▶ _GIVEN DATA_:
"""

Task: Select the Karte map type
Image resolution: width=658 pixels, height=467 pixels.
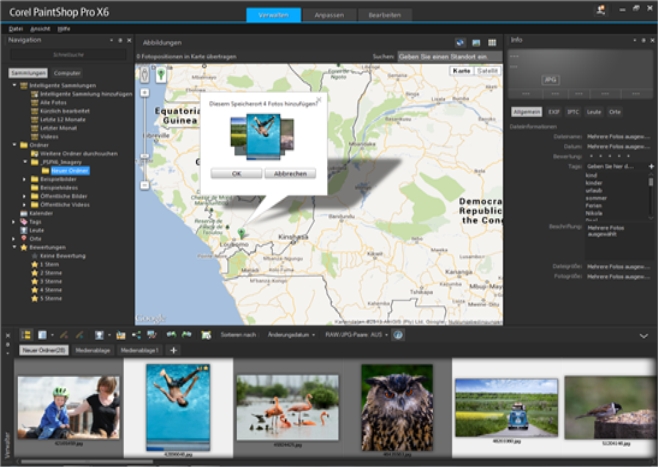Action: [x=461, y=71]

"""
"""

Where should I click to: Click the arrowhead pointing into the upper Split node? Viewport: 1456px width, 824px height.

"""
"""

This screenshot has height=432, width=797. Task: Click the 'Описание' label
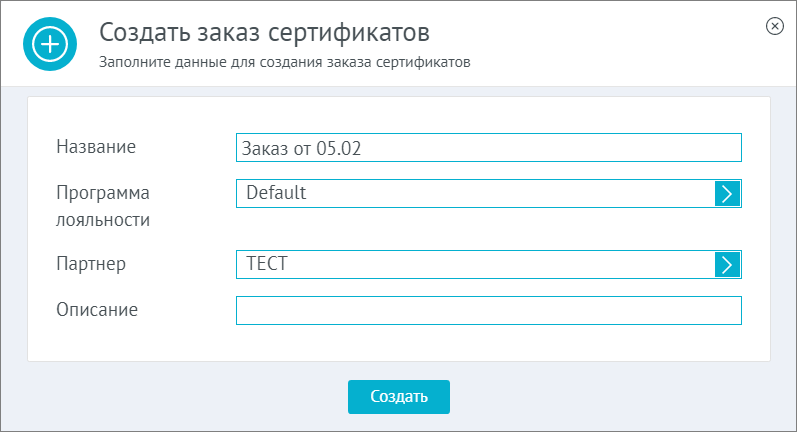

"""

▶ _TO DO_: Wherever the string "Task" appears in the entries, copy that line.

▶ _OUTPUT FOR THIS EXERCISE_:
Task: Select the Karte map type
This screenshot has height=432, width=797. Task: Click the 'Описание' label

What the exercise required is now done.